My current thinking/goal is to try and show we don't need rack.hijack in any form

I think there will always be use-cases that will desirer to degrade (or upgrade) to raw TCP/IP. In the context of HTTP/2, this might degrade (or upgrade) to a tunneled stream.

For example, to avoid rack.hijack within ActionCable than Rack will either require a WebSocket specific extension or a raw stream feature similar to rack.hijack.

I don't have any vested interest in this, except for making rack as an interface conceptually simpler.

No vested interest here either. I don't even care if iodine is surpassed and becomes abandon-ware. I just have a lingering love for Ruby and want to see it flourish.

I still believe concurrency models are outside the scope of Rack. It becomes server specific.

Agreed.

I believe a gem like message_bus would still need to have concurrency specific implementations of things like message busses, etc.

Maybe, but I'm not sure it's an actual requirement.

If the Rack specification abstracts away the network layer, all that's left for message_bus to handle is the pub/sub side of things, which might not require concurrency management at all (except, possibly, a Mutex).

Iodine has an evented model, but fundamentally, it should still make sense within the context of #each.

Honestly, iodine currently doesn't really support #each.

There are 2 reasons for this:

1. Implementing an evented each would have been a big time consumer (having to pause and renew the HTTP handling event, exiting and re-entering the Ruby GIL).

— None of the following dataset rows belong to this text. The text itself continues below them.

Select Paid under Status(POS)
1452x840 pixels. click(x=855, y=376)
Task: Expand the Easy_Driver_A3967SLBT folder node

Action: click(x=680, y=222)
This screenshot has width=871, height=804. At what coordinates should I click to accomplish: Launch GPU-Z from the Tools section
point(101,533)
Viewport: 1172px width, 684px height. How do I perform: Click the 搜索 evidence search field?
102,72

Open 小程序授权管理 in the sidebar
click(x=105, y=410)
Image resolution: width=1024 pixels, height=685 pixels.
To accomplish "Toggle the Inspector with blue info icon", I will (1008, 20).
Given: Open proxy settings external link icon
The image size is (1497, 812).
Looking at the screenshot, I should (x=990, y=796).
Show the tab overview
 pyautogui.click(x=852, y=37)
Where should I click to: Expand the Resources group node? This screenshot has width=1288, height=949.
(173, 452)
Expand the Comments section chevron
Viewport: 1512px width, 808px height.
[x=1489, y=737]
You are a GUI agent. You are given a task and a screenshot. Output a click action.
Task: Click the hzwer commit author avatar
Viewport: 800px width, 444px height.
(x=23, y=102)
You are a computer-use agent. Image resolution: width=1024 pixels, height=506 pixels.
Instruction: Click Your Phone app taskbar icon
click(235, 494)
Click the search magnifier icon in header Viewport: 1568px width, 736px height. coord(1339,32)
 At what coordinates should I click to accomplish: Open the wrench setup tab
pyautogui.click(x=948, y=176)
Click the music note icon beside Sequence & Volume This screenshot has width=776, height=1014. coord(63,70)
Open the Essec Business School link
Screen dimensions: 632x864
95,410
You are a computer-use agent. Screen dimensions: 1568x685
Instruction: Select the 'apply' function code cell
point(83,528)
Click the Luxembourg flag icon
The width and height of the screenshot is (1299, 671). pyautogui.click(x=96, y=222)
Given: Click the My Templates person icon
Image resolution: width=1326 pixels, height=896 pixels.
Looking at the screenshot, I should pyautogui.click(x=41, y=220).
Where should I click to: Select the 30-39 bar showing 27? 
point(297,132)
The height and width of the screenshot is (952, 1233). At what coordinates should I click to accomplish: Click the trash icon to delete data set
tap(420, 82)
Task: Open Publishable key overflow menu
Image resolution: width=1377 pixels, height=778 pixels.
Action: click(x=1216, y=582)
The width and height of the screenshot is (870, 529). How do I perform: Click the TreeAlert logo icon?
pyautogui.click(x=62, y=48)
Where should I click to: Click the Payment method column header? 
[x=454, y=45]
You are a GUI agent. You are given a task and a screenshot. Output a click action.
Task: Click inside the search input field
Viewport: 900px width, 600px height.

The C code is there, but connecting it to Ruby was a lot of work I didn't want to do.

2. None of my projects required TTFB optimizations (all responses were limited in scope and clients simply made a lot of requests when filling in large data-sets, such as billing reports etc')... so there was no reason for me to implement each in an evented way.

Currently, #each would block a response thread if waiting for events, which makes it sub-optimal when used with iodine (where I would often prefer using 2 threads per process and made sure to write evented code).

Do you think you can try to make a 3rd implementation for my above example, which works on iodine so we can see what it would look like?

I'm sorry, I can't follow the same design pattern with iodine, since each would block the server.

However, I can use an alternative to rack.hijack with a callback object and I can provide the pub/sub "Bus" using iodine's native Pub/Sub API.

I don't think this is what you wanted, but it would look like this:

require 'iodine'
module MyCallbacks
  GLOBAL_CHANNEL_NAME = :global
  # called when the callback object is linked with a new client
  def on_open client
     # subscribes the client
     private_channel = client.object_id.to_s(16)
     client.subscribe GLOBAL_CHANNEL_NAME
     client.subscribe private_channel
     # global publish
     client.publish GLOBAL_CHANNEL_NAME, "JOINED: client #{client.object_id.to_s(16)}"
     # pushes a Hello World message every 1 second
     Iodine.run_every(1000, 10) { client.publish private_channel, "Hello World" }
  end
  def on_message(client, message)
     client.publish GLOBAL_CHANNEL_NAME, "#{client.object_id.to_s(16)}: #{message}"
  end
  # called when the client is closed (no longer available)
  def on_close client
     client.publish GLOBAL_CHANNEL_NAME, "DISCONNECTED: client #{client.object_id.to_s(16)}"
  end
  # Allows the module to be used as a static callback object (avoiding object allocation)
  extend self
end

RACK_UPGRADE_Q = 'rack.upgrade?'.freeze
RACK_UPGRADE = 'rack.upgrade'.freeze
APP = Proc.new do |env|
    env[RACK_UPGRADE] = MyCallbacks if(env[RACK_UPGRADE_Q])
    [200, {}, ["Please connect using SSE / WebSockets"]]
end

## in config.ru
# run APP
## in terminal
Iodine.listen handler: APP, service: :http
Iodine.threads = Iodine.workers = 2
Iodine.start

## SSE testing from browser:
# var source = new EventSource("/"); source.addEventListener('message', (e) => { console.log(e.data); });

## WebSocket testing from browser (broadcasts a global message):
# ws = new WebSocket("ws://localhost:3000"); ws.onmessage = function(e) {console.log(e.data);}; ws.onclose = function(e) {console.log("closed")}; ws.onopen = function(e) {ws.send("hi");};

I think my best picture of a future hijack replacement would be that it unify HTTP/1.1 Upgrade and HTTP/2 CONNECT -- so yes, in a more partial-hijack style, providing the initial header response as usual, and then afterward handing off a socket.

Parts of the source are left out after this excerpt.